PİYASANIN MARADONA'SI AZ
Parisli genç trader'ların buluştuğu şık Harry's Bar'da bir yandan ‘tüyolar’ bir yandan da rekor transferler tartışılıyor. İddiaya göre, Londra'nın ünlü finans merkezi City'de yıllık brüt ücreti 4.4 trilyonu bulan ‘birçok’ trader varmış.
Ancak, bir profesyonel ‘kafatası avcısı’ hemen ikaz ediyor: ‘Bütün trader’ler para içinde yüzüyor sanmayın. Piyasanın Maradona'larının sayısı Londra'da 20'yi geçmez. Londra'da 50 bin, Paris'te 5 bin operatör var, unutmayın. İşe yeni başlayan bir trader'ın sabit maaşı yıllık ortalama 20 milyardır. Kardan aldığı jestiyonla bu 40 milyarı bulur. Bir ‘senior-trader’ ise bunun bir mislini kazanır. Ve işleri öldürücüdür...'
Fransız VSD dergisindeki David Dieudonne imzalı haberde, gençlik günlerinde trader'lık yapan Pascal şöyle anlatıyor:
ÖLDÜRÜCÜ BİR İŞTİR
‘Bütün gün gözün ekranda, gürültülü bir ortamda, büyük bir stres altında yaşarsın. Akşam eve geldiğinde hala, gündüz Borsa’da emirleri verdiğin gibi, bağıra çağıra konuşursun. Akşam kendini yatağa attığında da Tayland bahtının kurunu izlemek için başucunda dizüstü bilgisayarını açık bırakırsın...'
İkinci bir zorluk da, mesleğin giderek daha teknik hale gelmesi. ‘Bir trader gazinoda kumar oynar gibi çalışmaz. ‘Pricing' (hisse senetlerinin değerinin ‘real time' hesaplanması) uzmanıdır. Parmakla hesap yapan, alaydan yetişme trader hikayesine inanmayın. İki günde piyasadan silinir gider'.

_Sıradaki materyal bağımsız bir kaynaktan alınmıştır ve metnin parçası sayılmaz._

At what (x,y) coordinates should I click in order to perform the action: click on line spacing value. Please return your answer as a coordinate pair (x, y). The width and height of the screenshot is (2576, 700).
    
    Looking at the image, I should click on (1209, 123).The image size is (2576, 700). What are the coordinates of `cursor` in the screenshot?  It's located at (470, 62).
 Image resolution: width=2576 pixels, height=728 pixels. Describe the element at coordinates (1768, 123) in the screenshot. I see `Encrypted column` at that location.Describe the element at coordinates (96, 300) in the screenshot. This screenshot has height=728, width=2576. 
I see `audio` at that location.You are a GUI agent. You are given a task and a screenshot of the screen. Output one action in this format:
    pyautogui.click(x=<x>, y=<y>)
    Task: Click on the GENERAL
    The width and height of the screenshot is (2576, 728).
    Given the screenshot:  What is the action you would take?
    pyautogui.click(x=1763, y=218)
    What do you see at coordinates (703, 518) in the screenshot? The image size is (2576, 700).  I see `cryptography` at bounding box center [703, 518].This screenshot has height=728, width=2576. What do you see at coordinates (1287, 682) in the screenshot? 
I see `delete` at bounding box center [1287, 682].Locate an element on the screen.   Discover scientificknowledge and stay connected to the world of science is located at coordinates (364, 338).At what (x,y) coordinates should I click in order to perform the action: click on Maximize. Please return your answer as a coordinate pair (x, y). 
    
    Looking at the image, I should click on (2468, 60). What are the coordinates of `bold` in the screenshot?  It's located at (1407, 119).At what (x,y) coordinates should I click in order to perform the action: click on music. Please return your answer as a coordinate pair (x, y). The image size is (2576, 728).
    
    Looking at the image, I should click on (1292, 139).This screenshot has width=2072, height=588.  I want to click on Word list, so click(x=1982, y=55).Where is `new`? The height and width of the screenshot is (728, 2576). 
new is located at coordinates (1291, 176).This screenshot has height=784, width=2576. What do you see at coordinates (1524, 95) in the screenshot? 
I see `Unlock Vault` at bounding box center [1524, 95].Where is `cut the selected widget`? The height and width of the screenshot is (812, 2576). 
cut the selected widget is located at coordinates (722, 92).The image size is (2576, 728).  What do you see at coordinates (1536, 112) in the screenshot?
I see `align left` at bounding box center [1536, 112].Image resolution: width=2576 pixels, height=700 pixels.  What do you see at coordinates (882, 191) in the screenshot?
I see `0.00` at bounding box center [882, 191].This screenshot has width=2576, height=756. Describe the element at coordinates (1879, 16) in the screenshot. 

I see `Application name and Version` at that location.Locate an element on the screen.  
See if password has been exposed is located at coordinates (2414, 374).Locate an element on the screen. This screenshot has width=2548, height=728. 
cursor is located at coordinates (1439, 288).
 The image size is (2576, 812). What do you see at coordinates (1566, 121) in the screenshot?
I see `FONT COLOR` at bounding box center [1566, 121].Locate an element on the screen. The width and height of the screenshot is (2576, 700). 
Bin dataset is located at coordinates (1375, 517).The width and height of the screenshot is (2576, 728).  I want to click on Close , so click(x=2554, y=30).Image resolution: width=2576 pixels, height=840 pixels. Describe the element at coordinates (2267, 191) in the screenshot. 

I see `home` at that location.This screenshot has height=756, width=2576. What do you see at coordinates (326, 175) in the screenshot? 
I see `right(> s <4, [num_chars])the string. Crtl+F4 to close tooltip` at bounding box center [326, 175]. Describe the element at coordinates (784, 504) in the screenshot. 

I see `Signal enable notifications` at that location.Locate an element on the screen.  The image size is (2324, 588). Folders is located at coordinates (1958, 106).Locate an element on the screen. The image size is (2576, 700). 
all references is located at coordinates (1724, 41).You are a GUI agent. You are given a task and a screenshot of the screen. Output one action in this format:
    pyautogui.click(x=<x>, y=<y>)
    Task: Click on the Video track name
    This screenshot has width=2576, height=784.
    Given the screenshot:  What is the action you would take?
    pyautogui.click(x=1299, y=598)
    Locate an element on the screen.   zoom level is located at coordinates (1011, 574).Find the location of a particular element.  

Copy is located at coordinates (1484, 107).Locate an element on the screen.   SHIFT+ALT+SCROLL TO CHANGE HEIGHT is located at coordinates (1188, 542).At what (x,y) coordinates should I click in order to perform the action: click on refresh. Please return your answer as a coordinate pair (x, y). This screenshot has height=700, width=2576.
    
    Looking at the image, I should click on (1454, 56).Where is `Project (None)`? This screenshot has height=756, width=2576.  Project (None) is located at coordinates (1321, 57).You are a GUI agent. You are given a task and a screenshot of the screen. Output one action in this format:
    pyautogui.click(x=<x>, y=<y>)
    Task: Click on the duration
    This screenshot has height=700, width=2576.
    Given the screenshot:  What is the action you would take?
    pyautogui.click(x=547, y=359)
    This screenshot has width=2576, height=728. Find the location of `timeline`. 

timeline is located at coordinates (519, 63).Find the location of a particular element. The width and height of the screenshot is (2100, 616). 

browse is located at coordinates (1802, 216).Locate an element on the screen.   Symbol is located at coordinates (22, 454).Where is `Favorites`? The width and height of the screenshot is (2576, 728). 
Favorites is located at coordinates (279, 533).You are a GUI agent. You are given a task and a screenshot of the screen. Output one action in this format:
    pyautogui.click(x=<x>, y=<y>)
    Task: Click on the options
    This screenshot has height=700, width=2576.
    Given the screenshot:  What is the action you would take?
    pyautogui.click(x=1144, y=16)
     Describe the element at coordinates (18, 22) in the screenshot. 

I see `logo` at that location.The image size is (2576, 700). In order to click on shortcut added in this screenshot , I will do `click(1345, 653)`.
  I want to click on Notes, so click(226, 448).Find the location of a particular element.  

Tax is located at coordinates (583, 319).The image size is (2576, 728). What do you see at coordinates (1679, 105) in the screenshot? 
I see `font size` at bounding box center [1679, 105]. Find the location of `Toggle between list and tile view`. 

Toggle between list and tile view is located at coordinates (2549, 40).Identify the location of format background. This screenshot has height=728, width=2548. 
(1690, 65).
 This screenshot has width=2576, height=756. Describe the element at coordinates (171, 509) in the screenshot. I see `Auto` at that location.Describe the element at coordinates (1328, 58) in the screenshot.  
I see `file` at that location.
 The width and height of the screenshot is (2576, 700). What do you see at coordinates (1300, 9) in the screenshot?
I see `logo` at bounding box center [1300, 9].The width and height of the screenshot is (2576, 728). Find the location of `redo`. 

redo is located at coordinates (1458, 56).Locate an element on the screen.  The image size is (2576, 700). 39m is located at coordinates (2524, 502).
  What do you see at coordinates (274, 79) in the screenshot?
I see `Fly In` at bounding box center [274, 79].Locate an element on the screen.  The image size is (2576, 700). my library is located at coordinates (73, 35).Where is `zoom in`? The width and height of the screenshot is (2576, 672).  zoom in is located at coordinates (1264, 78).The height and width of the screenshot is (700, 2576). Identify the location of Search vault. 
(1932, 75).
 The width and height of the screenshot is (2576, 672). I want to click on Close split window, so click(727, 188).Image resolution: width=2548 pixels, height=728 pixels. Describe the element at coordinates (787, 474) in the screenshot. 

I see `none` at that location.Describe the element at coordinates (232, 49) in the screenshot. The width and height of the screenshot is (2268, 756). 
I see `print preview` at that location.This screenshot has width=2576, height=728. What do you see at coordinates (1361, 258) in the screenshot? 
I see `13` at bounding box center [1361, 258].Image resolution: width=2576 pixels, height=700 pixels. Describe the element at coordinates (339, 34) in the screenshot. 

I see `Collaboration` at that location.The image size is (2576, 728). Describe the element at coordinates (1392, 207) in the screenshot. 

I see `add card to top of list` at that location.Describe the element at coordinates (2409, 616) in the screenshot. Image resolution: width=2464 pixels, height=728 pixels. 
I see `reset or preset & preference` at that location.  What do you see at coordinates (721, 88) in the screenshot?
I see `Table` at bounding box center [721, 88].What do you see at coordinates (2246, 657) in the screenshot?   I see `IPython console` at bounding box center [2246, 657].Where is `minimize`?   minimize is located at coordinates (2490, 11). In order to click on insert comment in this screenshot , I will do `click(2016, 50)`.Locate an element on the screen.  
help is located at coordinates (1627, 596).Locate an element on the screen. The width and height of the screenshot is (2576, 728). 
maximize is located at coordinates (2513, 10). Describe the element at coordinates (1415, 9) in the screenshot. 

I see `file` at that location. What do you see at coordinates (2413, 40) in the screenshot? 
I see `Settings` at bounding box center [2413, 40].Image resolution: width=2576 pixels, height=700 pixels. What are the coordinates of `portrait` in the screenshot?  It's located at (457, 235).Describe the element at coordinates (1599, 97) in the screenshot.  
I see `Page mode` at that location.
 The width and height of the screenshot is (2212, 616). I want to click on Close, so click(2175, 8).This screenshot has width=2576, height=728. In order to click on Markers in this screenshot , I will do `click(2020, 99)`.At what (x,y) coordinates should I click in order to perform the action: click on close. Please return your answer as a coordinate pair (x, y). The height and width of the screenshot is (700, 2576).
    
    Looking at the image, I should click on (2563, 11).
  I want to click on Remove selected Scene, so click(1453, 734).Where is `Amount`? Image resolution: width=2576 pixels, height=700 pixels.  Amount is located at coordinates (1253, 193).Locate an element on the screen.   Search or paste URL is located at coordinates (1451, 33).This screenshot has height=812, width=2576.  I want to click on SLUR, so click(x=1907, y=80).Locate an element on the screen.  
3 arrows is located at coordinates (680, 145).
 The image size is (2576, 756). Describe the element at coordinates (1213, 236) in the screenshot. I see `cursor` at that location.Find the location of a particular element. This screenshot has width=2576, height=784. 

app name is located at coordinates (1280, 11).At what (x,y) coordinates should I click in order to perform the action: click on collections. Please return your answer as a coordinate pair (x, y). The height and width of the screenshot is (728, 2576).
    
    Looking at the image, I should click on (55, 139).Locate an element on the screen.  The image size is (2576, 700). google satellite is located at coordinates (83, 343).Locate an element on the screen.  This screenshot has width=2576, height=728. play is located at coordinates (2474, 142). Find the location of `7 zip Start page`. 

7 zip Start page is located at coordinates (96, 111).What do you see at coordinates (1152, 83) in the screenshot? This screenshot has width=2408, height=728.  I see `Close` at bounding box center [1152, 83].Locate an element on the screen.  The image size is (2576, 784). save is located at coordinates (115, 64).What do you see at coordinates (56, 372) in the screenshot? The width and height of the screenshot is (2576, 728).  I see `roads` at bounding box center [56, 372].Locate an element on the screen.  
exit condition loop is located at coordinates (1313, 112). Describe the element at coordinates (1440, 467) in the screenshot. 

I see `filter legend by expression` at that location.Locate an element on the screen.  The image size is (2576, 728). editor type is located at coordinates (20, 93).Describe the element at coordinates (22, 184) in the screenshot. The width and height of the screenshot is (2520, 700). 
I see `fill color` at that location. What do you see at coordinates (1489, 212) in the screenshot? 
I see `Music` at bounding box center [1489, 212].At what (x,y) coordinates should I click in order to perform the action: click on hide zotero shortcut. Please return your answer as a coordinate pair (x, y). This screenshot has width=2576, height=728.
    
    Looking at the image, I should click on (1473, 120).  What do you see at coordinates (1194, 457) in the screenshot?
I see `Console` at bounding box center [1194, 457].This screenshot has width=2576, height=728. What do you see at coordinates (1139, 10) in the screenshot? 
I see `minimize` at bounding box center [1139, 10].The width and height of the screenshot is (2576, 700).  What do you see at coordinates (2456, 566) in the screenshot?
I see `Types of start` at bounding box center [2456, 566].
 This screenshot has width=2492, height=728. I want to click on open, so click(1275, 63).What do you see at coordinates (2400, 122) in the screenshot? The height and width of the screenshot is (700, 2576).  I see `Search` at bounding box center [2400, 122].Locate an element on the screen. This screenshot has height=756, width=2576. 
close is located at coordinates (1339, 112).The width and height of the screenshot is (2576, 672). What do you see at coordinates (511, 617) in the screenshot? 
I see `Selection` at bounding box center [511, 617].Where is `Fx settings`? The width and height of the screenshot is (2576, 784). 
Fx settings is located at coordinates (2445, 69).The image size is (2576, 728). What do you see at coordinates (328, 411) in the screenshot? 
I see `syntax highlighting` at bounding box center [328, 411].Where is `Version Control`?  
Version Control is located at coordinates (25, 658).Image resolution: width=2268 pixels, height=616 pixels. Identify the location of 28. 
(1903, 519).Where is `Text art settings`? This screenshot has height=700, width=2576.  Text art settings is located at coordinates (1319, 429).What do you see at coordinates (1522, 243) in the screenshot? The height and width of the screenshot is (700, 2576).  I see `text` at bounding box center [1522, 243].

Başka bir uzman da bu ücretlerin trader'lerin hakkı olduğu görüşünde. ‘Birisi 500 bin dolar ücret alıyorsa, şirketine en az 10, belki de 30 katını kazandırmıştır'.
Son bir zorluğu daha var mesleğin. Trader'liğe genç yaşta başlanıyor. Ama bu mesleğe 20 yıl dayanabilen çıkmıyor. 40-45 yaşlarında, kendilerine yeni bir iş, yeni bir hayat bulmaları gerekiyor.
Avrupalı trader'lerin tercih ettiği ‘ikinci meslek' risk analistliği. Yani, eski meslektaşlarının bankayı batıracak kadar riskli ve büyük emirler verip vermediğini denetlemek. Çoğu, yıllarca trader'lik yaptıktan sonra, bu işi ‘çok yavaş ve stressiz' buluyor ama çare yok.
Yine bir ‘kelle avcısı' uzmanın dediği gibi ‘Yıllarca en iyi takımlarda santrfor mevkiinde oynayan bu genç adamlar, hayatlarına yarı antrenör, yarı hakem olarak devam ediyorlar'.